To: Daniel Chisholm who wrote (180)4/17/1998 3:25:00 PM
From: Reginald Middleton  Read Replies (2) | Respond to of 1722
 
Let me clarify a few things. I try not to refer to use the term EVA, for EVA is a trademarked moniker of a potential competitor. Economic value added is actually a periodic method of DCF (discounted cash flow), otherwise known as economic profit.

<My thumbnail sketch of his EVA model is that he considered all the
different sources of a company's capital (debt, common, etc), and
assigned a "cost of capital" to each class. Obviously for the debt part this is easy, it's just the interest rate that you have to pay. For the equity part he assigned a number like 12%.>

The cost of capital for debt is arrived at by taking the current rate and subtracting the benefit of any tax shields that may apply. This converts the rate into an actual risk adjusted cash cost for the company in question.

<The thing that bothered me was the a priori choice of a cost of equity capital of 12%. I believe the rationale for this is that this is an historic return required for equity capital. Though this is at least a rational rationale, I had (and have) some doubts about using an historical cost of equity (derived from all equity investments). My concern was that this would set excessively high or low hurdles for management, since it did not take into account the riskiness of their industries, etc.>

A base return requirement, the historical equity risk premium over long term riskless securities for the equity market is used as a start (I use 5.85% which encompasses the entire history of the equity market, spanning two market crashes, several recessions, many booms and busts and no less than 5 (or 4?) wars. This is then adjusted by the risk specific to the individual company or corporate division. A combination of deleveraged beta and business risk is used to determine this figure. When added together, you get the adjusted risk premium for the entity in question.

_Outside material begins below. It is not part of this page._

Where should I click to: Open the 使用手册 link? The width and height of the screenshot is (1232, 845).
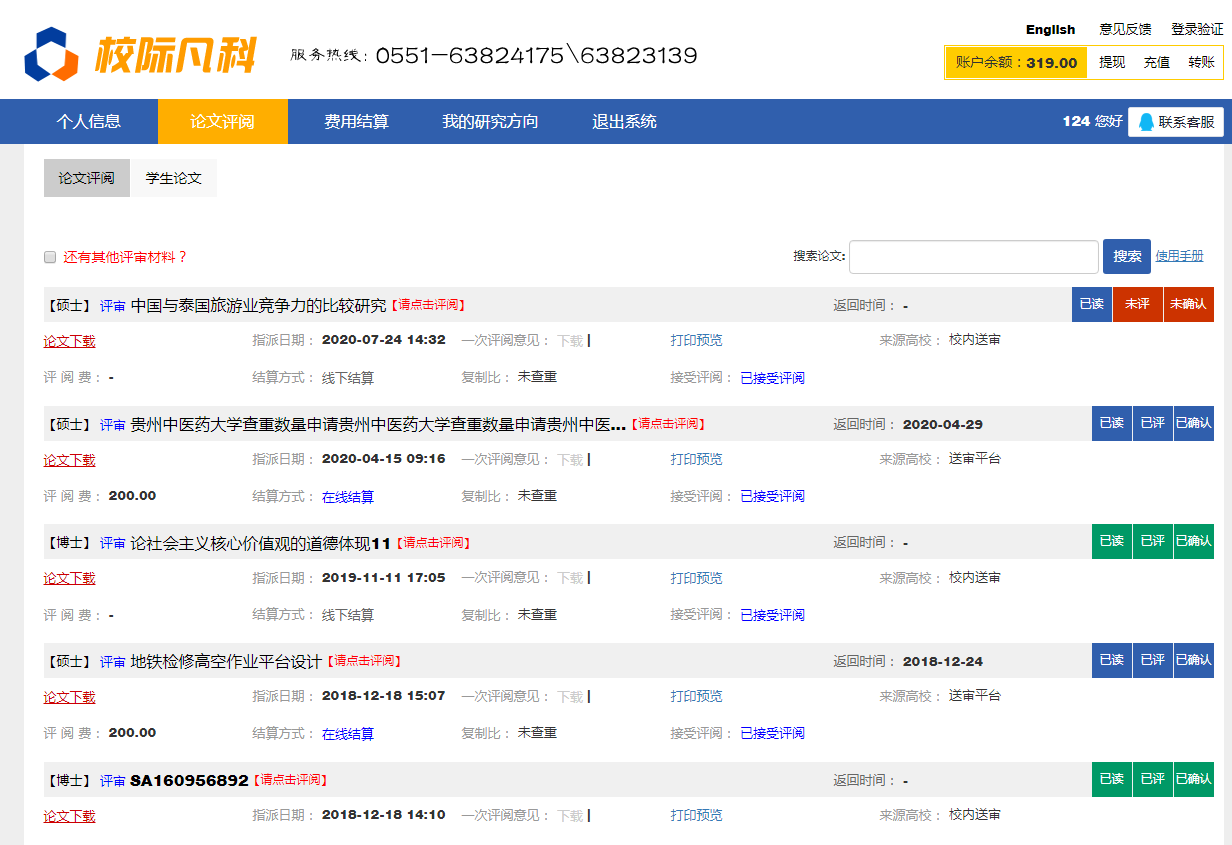[x=1179, y=256]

It is important to include all capital in your analysis and not just equity capital to ensure that the company is using it's entire capital base efficiently(inefficiently), and not just equity. For instance, the ROE could be 20%, but the return on total capital could be atrocious, in which case there is a significant problem. This is usually the case in highly leveraged companies, whose leveraged was put in place by financial buyers who wish to artificially boost the ROE at the expense of the rest of the investors/capital base.